ホテルオークラは近年、アジアを中心にした事業展開を積極的に行なっている。そのなかでも、核となる場所が台湾だったと言う。「10年以上前から進出をしたくて、場所や条件を探しており、昨年やっとここに進出することができた」。中山北路と言う場所を選んだことについては「日系の企業さんが多いものですから。当然ながら信義区での進出の話もあったんですけれども、やはり私ども日系ホテルですので、日本の方が好まれる地域、場所と言った所が一番良いと言うことで」と語る。

 

オークラプレステージ台北
オークラプレステージ台北

 

ただ、中山北路は多くの老舗ホテルが軒を連ねるホテル激戦区。オークラプレステージ台北の特徴について、日系ホテルならではのサービスを強調する。「オークラは海外に進出するにあたって、特に何というのはないです。基本的に東京でやってきたサービスを世界各国の事業所で展開する。一番良いサービス、一番良い建物、一番良い料理を提供して行く」。そうすることで、他ホテルとの差別化も図っていると言う。しかし一方では、台湾の文化を優先する事もあったと言う。ランチ、ディナーの時間帯もビュッフェ形式のレストランは、台湾人のライフスタイルに合わせたもの。実際に台湾人からは好評だと言う。
============================================================
課題一覧:
A. オークラの台湾進出に関する抜粋によると、中山北路を選んだ理由は何ですか？
B. オークラの台湾進出に関する抜粋と、次の (i)〜(iii) はそれぞれ合っていますか？はい・いいえで答え、根拠となる本文の語句をそのまま引用してください。(i) オークラは10年以上前から台湾への進出を望んでいた。(ii) 信義区での進出の話は出なかった。(iii) ビュッフェ形式のレストランは日本人の好みに合わせたものである。
C. オークラの台湾進出に関する抜粋を、最後の文のあとから書き継いでください。

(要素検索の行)
============================================================
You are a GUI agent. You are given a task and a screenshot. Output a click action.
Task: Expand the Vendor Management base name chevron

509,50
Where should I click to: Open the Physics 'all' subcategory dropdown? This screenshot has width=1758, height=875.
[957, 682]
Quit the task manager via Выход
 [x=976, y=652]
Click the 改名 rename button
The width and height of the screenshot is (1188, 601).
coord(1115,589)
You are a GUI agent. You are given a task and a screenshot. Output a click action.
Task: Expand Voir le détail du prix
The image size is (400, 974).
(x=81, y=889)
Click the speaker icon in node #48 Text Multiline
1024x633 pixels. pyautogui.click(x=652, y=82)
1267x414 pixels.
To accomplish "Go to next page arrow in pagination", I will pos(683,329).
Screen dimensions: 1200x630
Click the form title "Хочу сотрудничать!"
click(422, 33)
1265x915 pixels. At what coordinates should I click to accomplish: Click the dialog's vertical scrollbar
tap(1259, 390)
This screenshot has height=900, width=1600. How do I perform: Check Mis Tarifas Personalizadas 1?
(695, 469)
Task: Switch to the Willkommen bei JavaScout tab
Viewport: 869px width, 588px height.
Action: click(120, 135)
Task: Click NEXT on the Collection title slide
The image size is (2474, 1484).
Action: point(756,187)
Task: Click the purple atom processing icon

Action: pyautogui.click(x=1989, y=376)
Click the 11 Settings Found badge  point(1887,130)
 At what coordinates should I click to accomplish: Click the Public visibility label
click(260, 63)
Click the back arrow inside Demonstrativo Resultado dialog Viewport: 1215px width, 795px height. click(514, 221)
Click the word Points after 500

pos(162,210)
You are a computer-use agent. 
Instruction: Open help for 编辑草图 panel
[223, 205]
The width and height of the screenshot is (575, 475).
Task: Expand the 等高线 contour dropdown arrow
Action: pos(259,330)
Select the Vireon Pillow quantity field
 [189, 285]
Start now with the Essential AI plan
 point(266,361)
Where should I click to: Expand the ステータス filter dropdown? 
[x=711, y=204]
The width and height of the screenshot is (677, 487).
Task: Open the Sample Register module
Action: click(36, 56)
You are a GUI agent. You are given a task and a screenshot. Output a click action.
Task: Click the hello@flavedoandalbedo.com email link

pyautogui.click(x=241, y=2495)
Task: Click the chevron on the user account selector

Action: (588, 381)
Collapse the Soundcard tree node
============================================================
各課題の結果:
A. 日系企業が多く、日系ホテルとしては日本人が好む地域が一番良いと考えたからです。

B.
(i) はい:「10年以上前から進出をしたくて」
(ii) いいえ:「当然ながら信義区での進出の話もあったんですけれども」
(iii) いいえ:「台湾人のライフスタイルに合わせたもの」

C.
 

オープンからまもなく一年。梅原さんの実感として、台湾での知名度は着実に上がってきていると言う。しかし「まだまだ努力すべき点はあるのかなとそう思っています」と語り、現状に甘んじない堅実な姿勢を伺わせた。現在日本人宿泊客は全体の約50%。中南部からの台湾人や、新竹・桃園からの駐在員の宿泊利用も15%程度あると言う。マカオ・香港・シンガポール、欧米からの利用も増えている。「当初は7割近くは日系の方かなと予想はしていました。将来三年後くらいには半分にして、欧米を中心としたシェアがとれればなと思っていたのですが、思った以上に欧米の方が早く認知し、くるようになったと。シェア的には割と早く、認知されたと言うのが感想です」。

 

約300名の従業員のうち、280名は台湾人を採用している。オープンに際し日本からそれぞれの部門のトレーナーを呼び、2、3ヶ月かけてオークラ式のやり方を「一から十まで教え込んだ」と言う。「お客様に関してはオークラに対しては日本のホテルだと言う観念がありますからね。そうするとここにくれば台湾のお客様でも日本で受けたサービスをここでも受けられるだろうと。そういった思いが強くなる訳です」。梅原さんの台北での事業展開に妥協はなかった。「台湾式でやるんであれば、もしくはヨーロッパ式でやるんであれば、うちが出てくる必要がないですから」。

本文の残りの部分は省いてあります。